I was so tired that I smiled. I was physically tired and mentally fine. And then I thought of raspberry milkshake. :D. Just out of nowhere, I thought of it. And then I thought of cream cheese. And I wasnt sick at all. So I biked back home, all the way uphill, went to Fakta to buy raspberries, milk and cream cheese, came home, had a shower, made my homework, had dinner, fixed my eyebrows, polished my nails, enjoyed the kitchen I cleaned before biking to gym, made lunch for tomorrow and then now made little drawings of exercises for Friday and it's not half as easy for me to draw the exercises on a piece of paper than it is to come up with them, put them in a row or to make them myself. So I found drawing them so amusing that I laughed out loud to myself of myself :D. And I still do if I look at them drawings (probably Friday, when we're using them in school, is gonna train a lot of people's abdomen :D)
So Im fine now. I feel awful about feeling the things that made me write the last post and publish it, but I guess I need it to know with what to compare now and understand how good things actually are. And I hope Im not gonna feel like this ever again. And that if I will (and its porbably more of a 'when') I'll think of the post here and be smart enough to stop whining and do something. It's so much better to like yourself :) (even if you're too physically tired to actually feel it..:))
It's my birthday in two weeks. I can't wait :). I know what dress Im gonna wear and how my hair is gonna be :P. (I dont know yet what I'll be doing, hih :))

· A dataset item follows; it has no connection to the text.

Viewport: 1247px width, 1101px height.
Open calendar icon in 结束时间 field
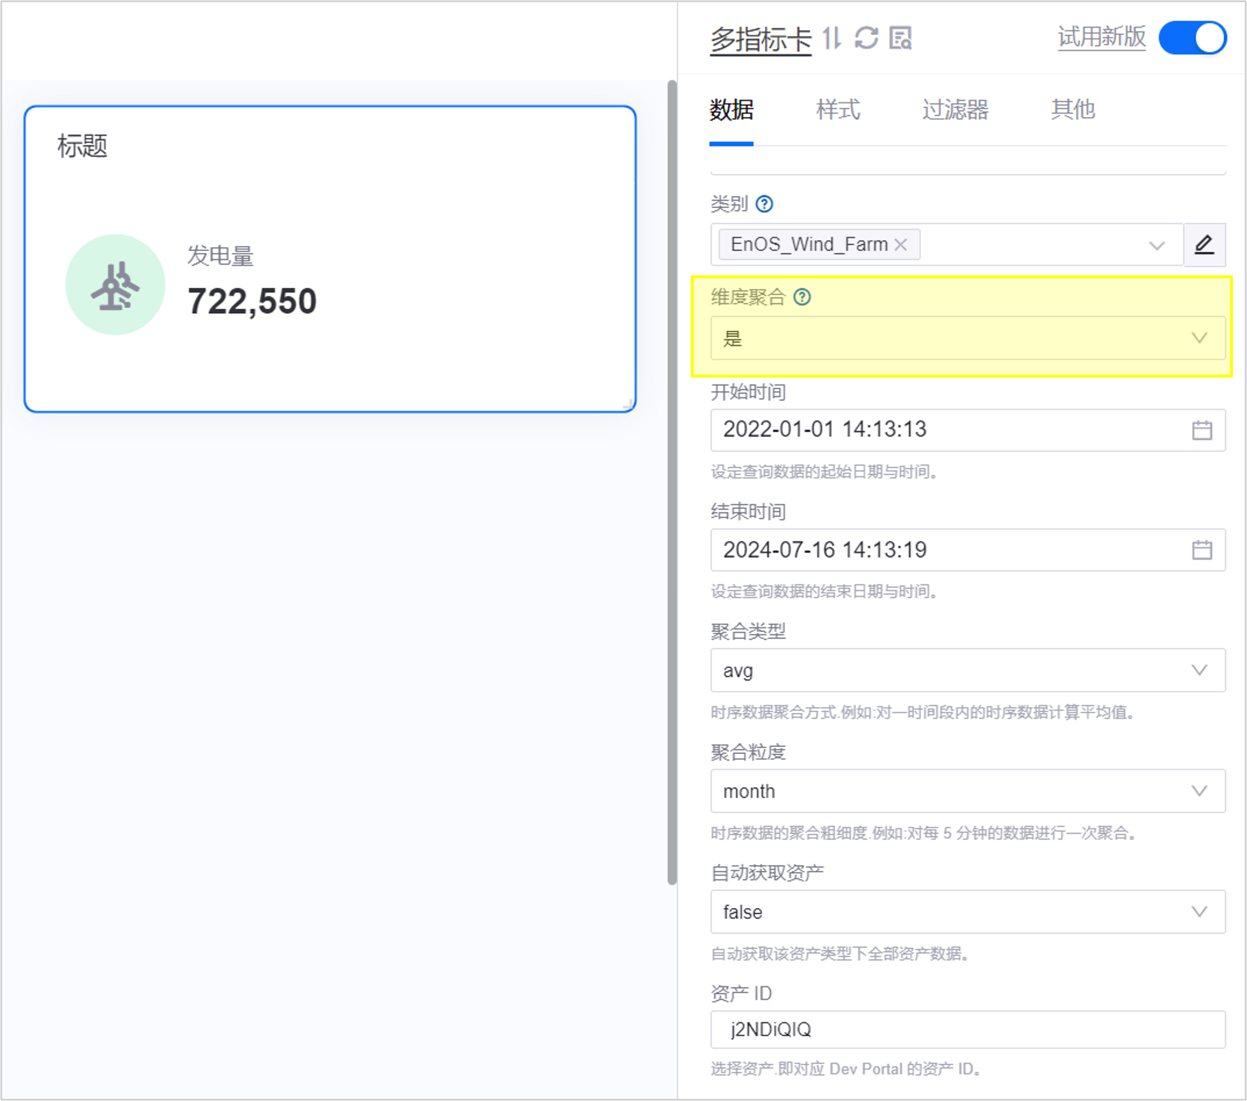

And here's my menu (bad, baaad example):
No breakfast, biking to school,
1 h of physical activity class
half of a bun with slice of cheese, tea
Lunch: walked around in the canteen thinking of puree soup, tuna sandwich, salad, lentils, ryebread with stuff on it. Tunasandwich one but never came to eating it.
Instead had a big bowl of muesli at home, with cacao, as I didnt have milk so I used the powder of cacao that doesnt need milk but water, because I was sleepy and hungry and then I usually want something sweet and a lot of it :/ and then surprise surprise I felt even more sick :D.
no snacks
dinner: ricecake with cream cheese, peppermint tea :)
milkshake. or actually just plain mashed raspberries with skim-milk. and it was oh so good :).
another 2 cups of peppermint tea and lemon water :).
Oh. And how coool. Yesterday I was at a shop and someone said 'hey coach.' and again. And I didnt react because why should I. And then suddenly someone pushed my head just as we do when we practice, and it was them too guys I know from the gym and who I train with the trainer Im doing my work placement with. Hih :). It is cool, isn't it? :P Sorry...
And my body can do 10 proper push ups while being on toes. Isnt that nice?
conclusion: There's a reason for feeling bad (mentally and physically and often times both), you gotta find it and deal with it (even when you feel to bad to do it).
Mmm..and just now I got an appetite for mushrooms, potatoes, porru/porrer/leek and asparagus. I've never had a dish like that. But Im sure Im gonna make it when I have time to make it. On Saturday :).
And from tomorrow on, im gonna eat on proper times again. I promise. And sleep on proper times.